Because the Colts invested so much money in their star players like Manning, Wayne, Clark, Freeney etc, we were really relied upon to find quality depth at each position as the turnover was always so high. We needed guys that could come in and play right away. Overall we valued speed and intelligence. Being smart and fast are two qualities that you can't coach and were necessary for our team to be ready from day one.

What were some of your greatest finds?

Well the selection process is really a team effort but I guess a few that I am proud of and fought for would be Marvin Harrison and Tony Saragusa. In terms of Tony Saragusa, I kept fighting for him and even had to go against the personnel director at the time who had concerns over his dinged up knee he had coming out of college.
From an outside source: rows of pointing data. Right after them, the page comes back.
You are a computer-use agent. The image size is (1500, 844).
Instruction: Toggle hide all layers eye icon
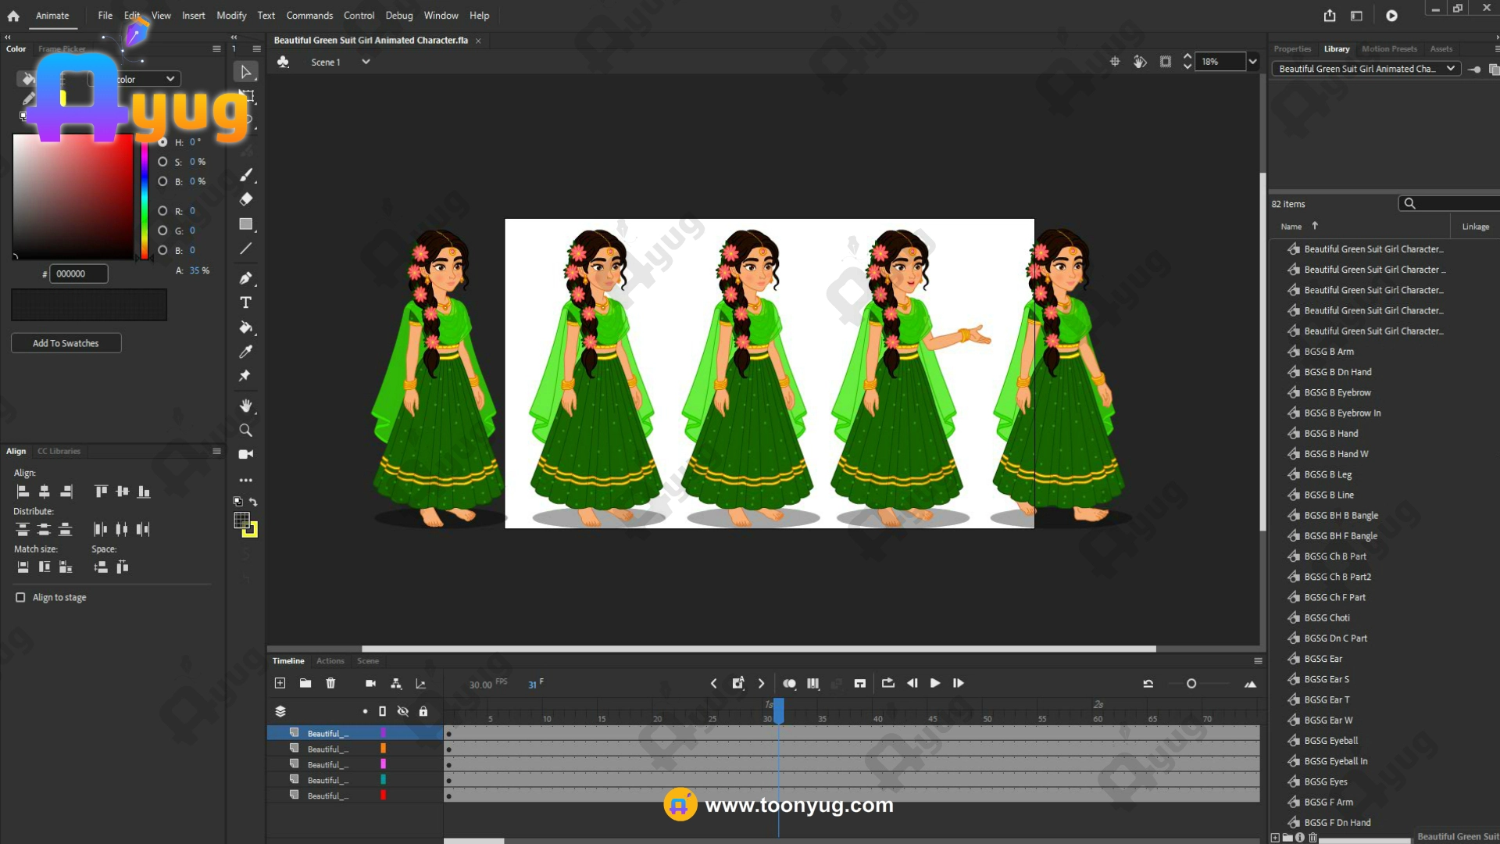tap(403, 712)

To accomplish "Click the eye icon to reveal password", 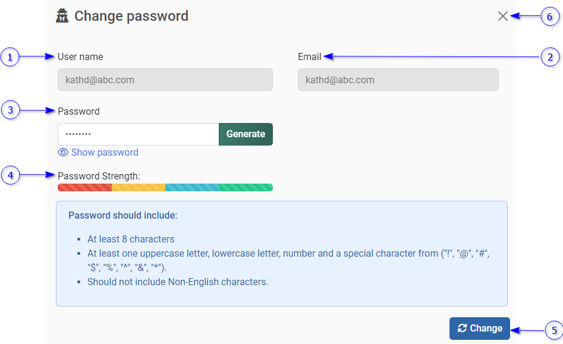I will pos(63,153).
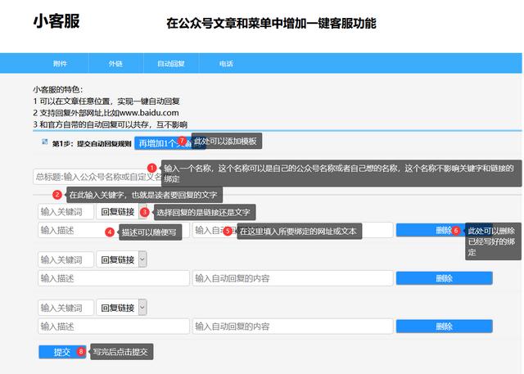Click red marker number 2
This screenshot has height=374, width=524.
(x=57, y=195)
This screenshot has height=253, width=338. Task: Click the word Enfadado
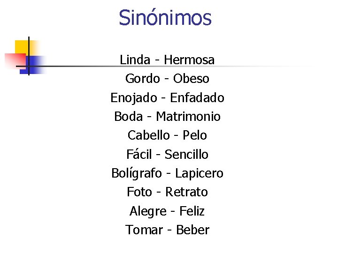(197, 98)
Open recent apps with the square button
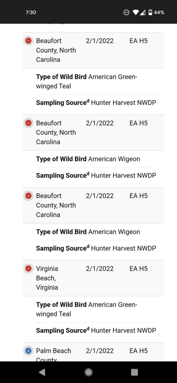The height and width of the screenshot is (383, 177). pos(135,372)
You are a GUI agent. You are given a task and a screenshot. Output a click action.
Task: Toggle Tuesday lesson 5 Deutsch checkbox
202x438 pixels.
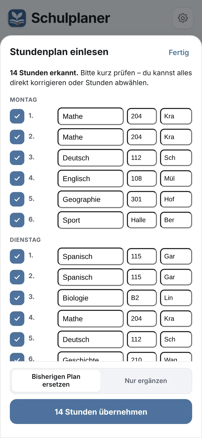[17, 339]
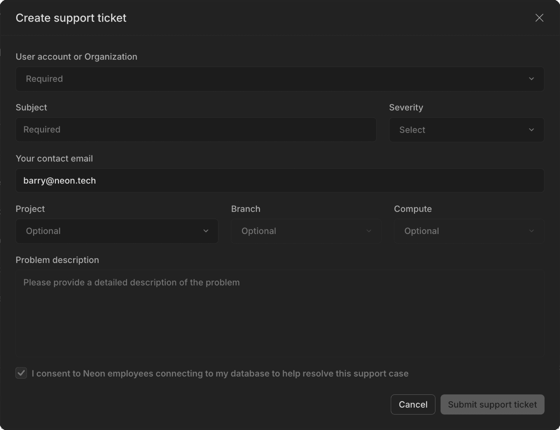Open the optional Project dropdown
Viewport: 560px width, 430px height.
coord(117,231)
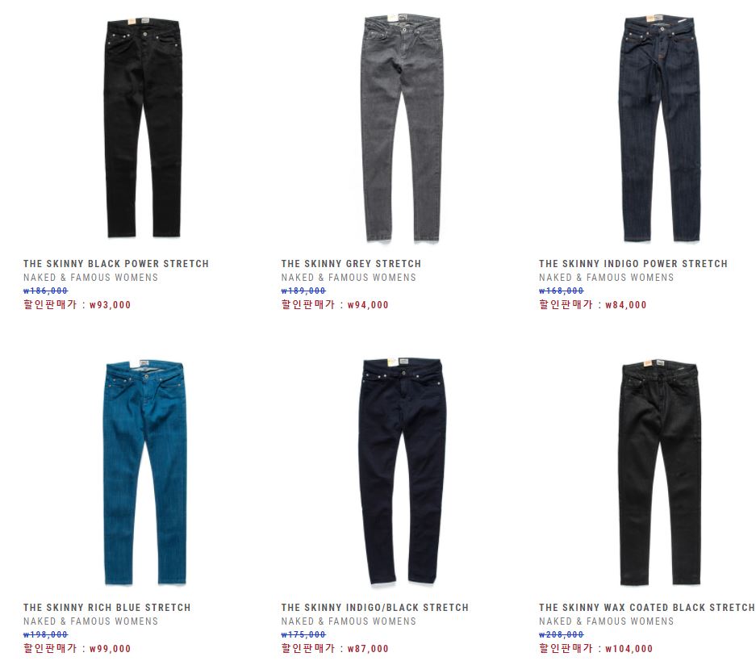Select brand label under Rich Blue Stretch
This screenshot has height=661, width=756.
click(x=90, y=621)
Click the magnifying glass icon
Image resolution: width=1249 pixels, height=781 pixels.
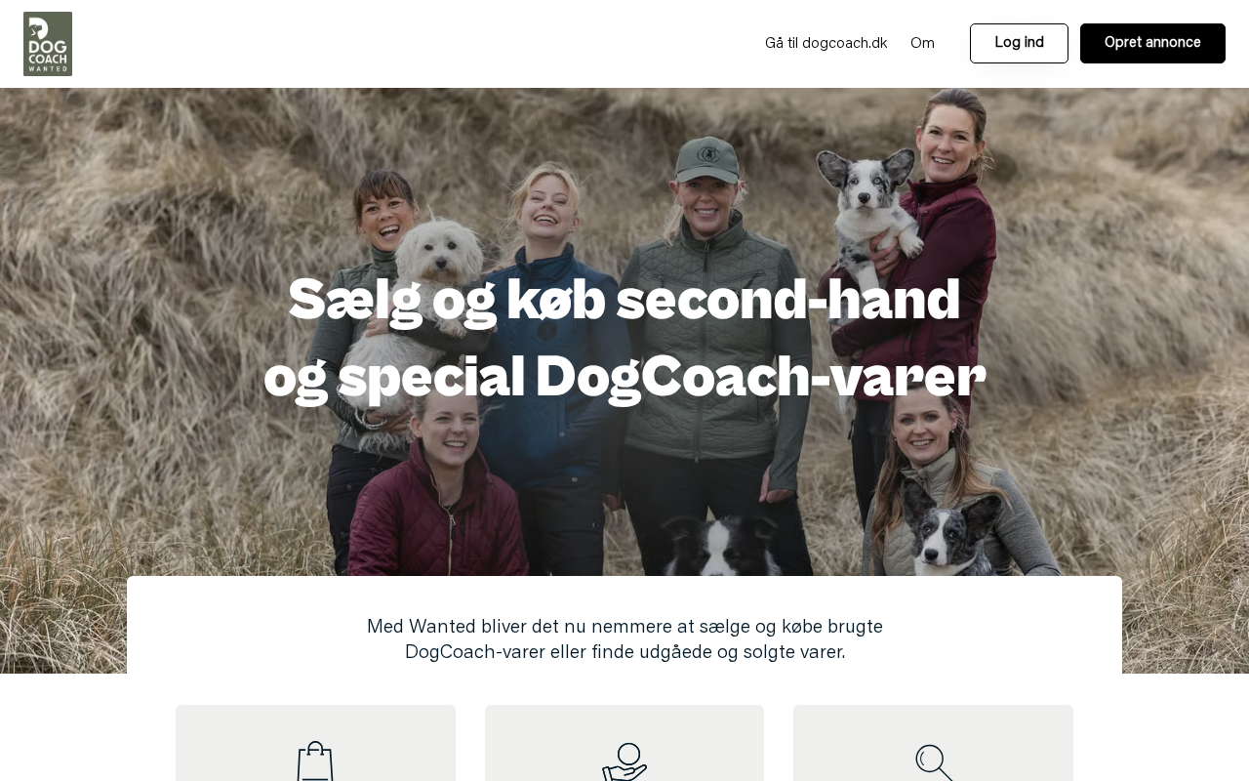pyautogui.click(x=934, y=762)
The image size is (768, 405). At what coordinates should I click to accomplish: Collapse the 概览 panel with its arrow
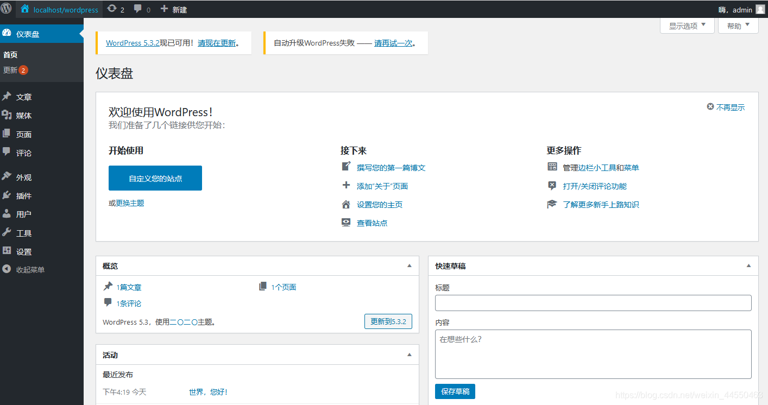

I kept pushing and fought all the way and eventually he (the personnel director) told me "If you sign him he's on your head." He basically came in as a body for camp but made the roster and worked his way into the rotation.

I also fought hard for Marvin since I had seen him play as a regional scout since his freshman year. It was between Harrison and some receiver who went in the second round (note: Bobby Engram) and a lot of people in the organization were worried that Harrison was too small and frail and that the other guy (Engram) was a bigger more physical receiver. I'd watched Harrison for four years and new he was an unique talent that had an unbelievable ability to get open.

(Note: Ingram had 650 catches and 8 TDs compared to Harrison's 1,102 catches and 128 scores. Pretty good call I would say).

Lastly, should the Colts call, would you like to go back to Indy? and what do you think of Jim Irsay?

Absolutely. I'd go back in a heartbeat. I still bleed blue. I still have all my colts sweats and shorts and jackets in my closet and we still even have our house in Indy. The Colts were a great organization to work.

I love Jim. He grew up in the business, has his fingers on the pulse of not only the players and the coaches but also the city. He really cares about the organization and all his employees. Everyone enjoyed working for him and being a part of the team. He was a great boss to work for.